- **DESCRIPTION OF THE TASK**
Can you rewrite the part of the listing that opens with the line containing "Click the red exon_skip_4329" and closes with the line containing "click(x=34, y=269)", both lines included and the requests kept, but with every coordinate in the answers scaled by 0.2 and rounded to a whole number, halves rounding up?

++++++++++++++++++++

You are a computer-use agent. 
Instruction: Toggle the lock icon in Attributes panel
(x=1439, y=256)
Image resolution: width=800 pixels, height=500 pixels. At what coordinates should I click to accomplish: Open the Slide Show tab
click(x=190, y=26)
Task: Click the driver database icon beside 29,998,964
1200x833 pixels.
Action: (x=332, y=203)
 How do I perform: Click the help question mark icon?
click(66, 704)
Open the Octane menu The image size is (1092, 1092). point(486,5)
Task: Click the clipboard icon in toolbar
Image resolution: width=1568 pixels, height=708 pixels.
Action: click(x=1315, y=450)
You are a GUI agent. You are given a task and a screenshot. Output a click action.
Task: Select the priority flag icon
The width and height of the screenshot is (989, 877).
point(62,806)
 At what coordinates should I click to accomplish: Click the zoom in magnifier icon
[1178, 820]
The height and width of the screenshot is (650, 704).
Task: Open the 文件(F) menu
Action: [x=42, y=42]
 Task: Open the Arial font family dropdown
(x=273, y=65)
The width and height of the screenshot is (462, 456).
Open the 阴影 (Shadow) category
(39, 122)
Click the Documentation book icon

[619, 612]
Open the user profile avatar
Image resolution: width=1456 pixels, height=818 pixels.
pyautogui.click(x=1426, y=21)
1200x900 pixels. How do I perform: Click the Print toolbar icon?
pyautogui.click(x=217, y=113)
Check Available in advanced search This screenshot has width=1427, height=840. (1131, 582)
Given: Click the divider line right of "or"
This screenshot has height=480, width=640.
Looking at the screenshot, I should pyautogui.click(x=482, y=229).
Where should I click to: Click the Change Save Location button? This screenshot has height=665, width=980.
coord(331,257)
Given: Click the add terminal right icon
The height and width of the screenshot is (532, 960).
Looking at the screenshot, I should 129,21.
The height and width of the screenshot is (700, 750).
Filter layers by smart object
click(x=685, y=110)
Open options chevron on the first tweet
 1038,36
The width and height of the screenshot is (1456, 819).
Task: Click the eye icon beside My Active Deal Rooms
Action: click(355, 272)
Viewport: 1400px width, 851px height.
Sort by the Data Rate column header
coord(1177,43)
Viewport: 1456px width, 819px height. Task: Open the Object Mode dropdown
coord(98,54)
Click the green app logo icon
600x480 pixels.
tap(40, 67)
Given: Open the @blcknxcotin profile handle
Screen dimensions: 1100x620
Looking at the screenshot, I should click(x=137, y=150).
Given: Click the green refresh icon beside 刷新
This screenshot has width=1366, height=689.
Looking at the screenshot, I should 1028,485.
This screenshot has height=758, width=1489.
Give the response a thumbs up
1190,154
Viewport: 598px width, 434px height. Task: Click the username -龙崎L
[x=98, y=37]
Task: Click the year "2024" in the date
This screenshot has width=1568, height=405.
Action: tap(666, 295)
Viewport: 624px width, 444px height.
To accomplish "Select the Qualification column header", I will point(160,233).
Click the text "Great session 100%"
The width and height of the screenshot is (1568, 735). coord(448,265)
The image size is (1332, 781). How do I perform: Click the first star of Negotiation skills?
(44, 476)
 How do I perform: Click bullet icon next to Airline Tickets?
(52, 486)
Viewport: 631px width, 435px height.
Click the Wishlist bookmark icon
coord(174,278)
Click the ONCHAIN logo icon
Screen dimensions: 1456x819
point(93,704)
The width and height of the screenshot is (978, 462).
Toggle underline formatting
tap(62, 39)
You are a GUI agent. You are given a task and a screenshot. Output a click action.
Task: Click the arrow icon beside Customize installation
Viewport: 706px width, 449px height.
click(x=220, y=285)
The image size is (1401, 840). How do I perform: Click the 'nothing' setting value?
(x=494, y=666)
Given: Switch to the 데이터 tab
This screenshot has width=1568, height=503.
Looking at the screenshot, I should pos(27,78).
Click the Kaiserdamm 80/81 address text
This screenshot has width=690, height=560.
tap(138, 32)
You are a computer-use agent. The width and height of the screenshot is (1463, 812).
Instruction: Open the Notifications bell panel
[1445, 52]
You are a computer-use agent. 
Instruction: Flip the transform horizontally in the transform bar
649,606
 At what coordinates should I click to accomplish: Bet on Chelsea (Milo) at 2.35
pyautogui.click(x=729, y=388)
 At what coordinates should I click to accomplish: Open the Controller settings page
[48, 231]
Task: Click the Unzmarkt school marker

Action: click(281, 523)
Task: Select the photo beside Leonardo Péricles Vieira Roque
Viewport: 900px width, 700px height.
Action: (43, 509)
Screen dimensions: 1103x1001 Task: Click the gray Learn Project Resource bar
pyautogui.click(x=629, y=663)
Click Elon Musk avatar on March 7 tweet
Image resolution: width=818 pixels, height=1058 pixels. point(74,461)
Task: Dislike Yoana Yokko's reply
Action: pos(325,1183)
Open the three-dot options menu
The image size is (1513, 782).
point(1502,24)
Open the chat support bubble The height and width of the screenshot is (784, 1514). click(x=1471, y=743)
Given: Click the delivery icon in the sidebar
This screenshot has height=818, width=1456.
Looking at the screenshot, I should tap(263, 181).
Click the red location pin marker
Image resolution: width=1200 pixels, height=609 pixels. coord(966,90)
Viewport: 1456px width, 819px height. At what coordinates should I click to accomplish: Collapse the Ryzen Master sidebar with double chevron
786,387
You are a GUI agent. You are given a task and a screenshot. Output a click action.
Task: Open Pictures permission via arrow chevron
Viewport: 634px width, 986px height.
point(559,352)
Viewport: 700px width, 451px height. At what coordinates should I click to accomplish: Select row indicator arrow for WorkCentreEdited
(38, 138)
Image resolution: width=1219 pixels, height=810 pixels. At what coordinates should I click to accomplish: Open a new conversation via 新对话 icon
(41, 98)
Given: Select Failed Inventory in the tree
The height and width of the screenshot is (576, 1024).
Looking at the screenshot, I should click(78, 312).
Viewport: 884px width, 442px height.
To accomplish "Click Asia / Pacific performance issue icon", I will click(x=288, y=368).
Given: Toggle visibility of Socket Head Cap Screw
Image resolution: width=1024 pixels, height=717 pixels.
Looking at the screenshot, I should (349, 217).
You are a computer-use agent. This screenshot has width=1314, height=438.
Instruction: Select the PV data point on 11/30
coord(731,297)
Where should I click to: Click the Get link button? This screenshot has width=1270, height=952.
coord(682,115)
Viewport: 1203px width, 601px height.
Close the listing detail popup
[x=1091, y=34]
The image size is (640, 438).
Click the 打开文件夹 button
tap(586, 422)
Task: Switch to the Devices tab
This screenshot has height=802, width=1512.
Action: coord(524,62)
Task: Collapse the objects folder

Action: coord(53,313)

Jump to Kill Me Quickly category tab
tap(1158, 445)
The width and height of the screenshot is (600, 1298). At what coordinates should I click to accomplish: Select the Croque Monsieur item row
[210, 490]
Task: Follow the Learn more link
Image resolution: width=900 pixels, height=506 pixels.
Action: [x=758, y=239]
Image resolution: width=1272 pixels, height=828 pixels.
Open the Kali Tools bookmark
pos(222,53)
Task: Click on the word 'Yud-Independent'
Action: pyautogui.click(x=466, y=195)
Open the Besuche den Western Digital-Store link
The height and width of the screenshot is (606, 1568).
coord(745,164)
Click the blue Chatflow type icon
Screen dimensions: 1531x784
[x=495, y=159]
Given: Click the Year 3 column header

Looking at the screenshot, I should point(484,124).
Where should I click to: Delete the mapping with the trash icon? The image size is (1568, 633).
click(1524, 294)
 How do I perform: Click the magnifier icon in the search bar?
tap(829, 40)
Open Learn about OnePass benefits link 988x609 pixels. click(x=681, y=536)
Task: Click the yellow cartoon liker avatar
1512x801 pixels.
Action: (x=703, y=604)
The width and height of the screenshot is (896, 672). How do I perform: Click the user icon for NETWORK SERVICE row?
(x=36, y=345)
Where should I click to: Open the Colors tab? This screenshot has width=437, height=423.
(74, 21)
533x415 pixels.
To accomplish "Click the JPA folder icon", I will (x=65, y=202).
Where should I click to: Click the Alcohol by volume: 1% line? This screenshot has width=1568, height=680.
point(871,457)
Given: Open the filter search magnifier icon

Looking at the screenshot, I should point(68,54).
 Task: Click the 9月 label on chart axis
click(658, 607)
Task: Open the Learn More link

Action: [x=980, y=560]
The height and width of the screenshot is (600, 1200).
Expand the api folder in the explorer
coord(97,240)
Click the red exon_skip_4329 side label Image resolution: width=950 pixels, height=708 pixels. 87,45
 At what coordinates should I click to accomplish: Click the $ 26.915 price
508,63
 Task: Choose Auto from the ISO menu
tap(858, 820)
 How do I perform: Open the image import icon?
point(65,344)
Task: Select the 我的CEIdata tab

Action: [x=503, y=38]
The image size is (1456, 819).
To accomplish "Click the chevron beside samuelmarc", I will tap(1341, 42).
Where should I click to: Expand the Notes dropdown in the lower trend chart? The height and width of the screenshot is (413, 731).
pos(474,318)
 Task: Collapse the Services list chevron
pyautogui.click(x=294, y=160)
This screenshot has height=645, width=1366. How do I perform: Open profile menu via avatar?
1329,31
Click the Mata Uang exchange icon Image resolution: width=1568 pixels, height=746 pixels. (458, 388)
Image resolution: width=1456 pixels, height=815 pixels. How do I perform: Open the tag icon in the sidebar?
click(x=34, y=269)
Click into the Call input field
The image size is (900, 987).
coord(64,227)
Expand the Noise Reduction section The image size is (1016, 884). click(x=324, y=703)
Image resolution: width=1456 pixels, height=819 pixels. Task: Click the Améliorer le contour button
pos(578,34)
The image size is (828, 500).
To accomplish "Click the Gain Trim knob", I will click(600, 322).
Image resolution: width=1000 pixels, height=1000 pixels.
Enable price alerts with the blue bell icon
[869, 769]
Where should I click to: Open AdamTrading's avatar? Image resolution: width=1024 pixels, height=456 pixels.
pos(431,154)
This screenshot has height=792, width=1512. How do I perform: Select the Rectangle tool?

++++++++++++++++++++

- **ANSWER TO THIS EXERCISE**
Click the red exon_skip_4329 side label Image resolution: width=950 pixels, height=708 pixels. 17,9
 At what coordinates should I click to accomplish: Click the $ 26.915 price
102,13
 Task: Choose Auto from the ISO menu
tap(172, 164)
 How do I perform: Open the image import icon?
point(13,69)
Task: Select the 我的CEIdata tab

Action: [x=101, y=8]
The image size is (1456, 819).
To accomplish "Click the chevron beside samuelmarc", I will tap(268, 8).
Where should I click to: Expand the Notes dropdown in the lower trend chart? The height and width of the screenshot is (413, 731).
pos(95,64)
 Task: Collapse the Services list chevron
pyautogui.click(x=59, y=32)
This screenshot has height=645, width=1366. How do I perform: Open profile menu via avatar?
266,6
Click the Mata Uang exchange icon Image resolution: width=1568 pixels, height=746 pixels. (92, 78)
Image resolution: width=1456 pixels, height=815 pixels. How do I perform: Open the tag icon in the sidebar?
click(x=7, y=54)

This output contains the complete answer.